— WHAT IS NEEDED —
Locate the word "will" in the material, then show every line that holds it.

— RECORDS SHOWN —

:::

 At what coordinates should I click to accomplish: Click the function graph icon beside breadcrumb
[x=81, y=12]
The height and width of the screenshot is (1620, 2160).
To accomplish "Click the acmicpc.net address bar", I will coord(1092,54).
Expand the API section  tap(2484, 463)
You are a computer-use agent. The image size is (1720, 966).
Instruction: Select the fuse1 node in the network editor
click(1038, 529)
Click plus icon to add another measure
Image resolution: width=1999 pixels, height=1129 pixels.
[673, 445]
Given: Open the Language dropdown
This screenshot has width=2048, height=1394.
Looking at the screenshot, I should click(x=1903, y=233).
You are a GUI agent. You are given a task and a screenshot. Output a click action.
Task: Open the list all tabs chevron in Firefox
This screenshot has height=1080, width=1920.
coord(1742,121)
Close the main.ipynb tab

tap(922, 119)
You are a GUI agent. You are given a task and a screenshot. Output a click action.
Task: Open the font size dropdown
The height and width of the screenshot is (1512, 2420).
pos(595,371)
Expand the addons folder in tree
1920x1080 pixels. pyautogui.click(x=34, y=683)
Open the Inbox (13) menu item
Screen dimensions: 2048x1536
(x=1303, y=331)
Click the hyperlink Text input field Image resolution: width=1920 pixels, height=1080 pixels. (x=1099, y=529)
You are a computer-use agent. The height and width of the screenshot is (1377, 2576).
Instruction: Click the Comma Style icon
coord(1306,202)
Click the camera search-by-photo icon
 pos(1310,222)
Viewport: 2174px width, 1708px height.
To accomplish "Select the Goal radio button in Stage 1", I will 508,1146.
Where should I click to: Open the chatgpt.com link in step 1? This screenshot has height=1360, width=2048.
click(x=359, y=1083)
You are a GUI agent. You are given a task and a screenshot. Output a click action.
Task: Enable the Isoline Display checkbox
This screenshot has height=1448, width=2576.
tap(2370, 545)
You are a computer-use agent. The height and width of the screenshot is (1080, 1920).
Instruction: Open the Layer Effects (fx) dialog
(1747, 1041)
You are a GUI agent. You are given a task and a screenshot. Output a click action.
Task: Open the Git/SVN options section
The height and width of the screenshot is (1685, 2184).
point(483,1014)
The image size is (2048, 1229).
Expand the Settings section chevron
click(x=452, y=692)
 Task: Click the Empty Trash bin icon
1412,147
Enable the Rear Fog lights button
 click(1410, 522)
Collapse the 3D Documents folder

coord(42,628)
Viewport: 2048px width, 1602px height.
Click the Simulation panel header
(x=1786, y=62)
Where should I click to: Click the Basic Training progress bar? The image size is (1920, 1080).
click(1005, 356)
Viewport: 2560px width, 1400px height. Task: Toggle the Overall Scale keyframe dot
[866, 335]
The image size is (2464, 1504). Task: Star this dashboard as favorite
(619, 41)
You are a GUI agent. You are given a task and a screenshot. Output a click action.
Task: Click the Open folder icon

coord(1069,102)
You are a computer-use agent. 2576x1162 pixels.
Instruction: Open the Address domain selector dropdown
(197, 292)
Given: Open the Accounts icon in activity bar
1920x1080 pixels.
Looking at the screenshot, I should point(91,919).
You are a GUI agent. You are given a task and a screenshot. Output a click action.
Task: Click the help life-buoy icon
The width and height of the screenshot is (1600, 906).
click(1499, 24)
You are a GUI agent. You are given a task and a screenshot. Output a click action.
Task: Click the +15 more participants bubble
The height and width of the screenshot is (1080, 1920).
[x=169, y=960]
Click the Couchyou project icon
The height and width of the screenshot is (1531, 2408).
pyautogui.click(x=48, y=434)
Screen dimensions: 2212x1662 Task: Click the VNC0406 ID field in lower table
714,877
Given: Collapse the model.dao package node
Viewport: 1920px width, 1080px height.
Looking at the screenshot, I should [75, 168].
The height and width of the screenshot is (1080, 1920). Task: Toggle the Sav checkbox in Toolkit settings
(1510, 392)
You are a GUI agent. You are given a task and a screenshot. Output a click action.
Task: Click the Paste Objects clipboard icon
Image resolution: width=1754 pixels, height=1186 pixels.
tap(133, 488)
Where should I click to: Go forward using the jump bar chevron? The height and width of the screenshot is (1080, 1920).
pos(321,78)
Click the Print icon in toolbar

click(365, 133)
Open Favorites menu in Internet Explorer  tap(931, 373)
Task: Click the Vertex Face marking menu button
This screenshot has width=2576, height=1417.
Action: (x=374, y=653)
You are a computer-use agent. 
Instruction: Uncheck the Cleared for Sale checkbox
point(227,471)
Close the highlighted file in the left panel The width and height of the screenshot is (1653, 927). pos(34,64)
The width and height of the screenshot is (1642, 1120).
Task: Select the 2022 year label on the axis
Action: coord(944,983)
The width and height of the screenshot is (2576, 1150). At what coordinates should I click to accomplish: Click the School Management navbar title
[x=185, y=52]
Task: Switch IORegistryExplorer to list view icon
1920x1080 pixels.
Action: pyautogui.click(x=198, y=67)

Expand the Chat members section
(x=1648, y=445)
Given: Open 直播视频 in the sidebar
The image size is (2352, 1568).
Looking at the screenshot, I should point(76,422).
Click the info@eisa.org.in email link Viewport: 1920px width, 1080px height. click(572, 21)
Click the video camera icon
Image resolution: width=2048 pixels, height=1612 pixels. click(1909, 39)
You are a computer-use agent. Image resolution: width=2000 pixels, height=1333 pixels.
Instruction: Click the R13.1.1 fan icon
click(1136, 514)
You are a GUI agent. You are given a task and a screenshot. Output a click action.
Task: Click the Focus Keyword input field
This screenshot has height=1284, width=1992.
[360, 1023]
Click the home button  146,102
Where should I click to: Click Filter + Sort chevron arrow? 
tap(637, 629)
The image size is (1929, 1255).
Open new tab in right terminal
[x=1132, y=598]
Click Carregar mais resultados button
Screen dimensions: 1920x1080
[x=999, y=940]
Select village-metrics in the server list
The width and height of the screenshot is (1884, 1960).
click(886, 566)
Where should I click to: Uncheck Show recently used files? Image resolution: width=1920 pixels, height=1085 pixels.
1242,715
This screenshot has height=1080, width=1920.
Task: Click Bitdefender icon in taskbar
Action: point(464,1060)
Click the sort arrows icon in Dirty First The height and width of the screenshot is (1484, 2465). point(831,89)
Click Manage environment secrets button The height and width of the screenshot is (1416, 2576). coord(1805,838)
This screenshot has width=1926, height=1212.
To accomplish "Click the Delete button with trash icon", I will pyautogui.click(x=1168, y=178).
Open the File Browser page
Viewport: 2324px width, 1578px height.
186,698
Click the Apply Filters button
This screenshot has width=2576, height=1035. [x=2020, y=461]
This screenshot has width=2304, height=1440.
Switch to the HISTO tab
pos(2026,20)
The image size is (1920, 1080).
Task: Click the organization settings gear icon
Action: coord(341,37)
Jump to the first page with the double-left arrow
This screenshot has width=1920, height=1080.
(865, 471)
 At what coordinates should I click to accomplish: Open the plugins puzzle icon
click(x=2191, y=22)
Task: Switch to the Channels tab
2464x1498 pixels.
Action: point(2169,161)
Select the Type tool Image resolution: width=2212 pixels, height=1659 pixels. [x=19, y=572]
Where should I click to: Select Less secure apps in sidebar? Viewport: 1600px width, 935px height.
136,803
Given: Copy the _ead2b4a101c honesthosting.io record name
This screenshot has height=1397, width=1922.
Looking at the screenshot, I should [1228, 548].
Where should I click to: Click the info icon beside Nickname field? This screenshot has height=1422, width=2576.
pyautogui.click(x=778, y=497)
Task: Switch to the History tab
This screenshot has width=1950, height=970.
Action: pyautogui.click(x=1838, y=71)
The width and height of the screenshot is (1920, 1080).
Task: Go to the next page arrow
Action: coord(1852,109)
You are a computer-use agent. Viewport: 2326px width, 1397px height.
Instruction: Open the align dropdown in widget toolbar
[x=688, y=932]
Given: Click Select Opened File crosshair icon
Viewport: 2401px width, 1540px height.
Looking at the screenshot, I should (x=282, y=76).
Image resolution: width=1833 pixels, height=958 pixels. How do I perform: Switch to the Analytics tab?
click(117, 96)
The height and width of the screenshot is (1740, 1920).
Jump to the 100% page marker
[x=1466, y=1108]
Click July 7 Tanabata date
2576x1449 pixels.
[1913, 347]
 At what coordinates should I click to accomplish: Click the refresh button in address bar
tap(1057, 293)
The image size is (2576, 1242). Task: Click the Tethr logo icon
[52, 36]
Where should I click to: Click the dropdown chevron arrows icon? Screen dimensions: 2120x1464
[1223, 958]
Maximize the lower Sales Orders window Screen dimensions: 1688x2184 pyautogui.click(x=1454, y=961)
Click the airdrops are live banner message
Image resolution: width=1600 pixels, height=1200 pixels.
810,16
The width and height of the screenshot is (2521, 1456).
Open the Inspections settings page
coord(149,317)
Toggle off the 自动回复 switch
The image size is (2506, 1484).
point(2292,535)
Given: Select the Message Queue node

:::

— YOUR SOLUTION —
To accomplish "Click the acmicpc.net address bar", I will coord(1092,54).
To accomplish "Select the Goal radio button in Stage 1", I will 508,1146.
To accomplish "Click the Delete button with trash icon", I will pyautogui.click(x=1168, y=178).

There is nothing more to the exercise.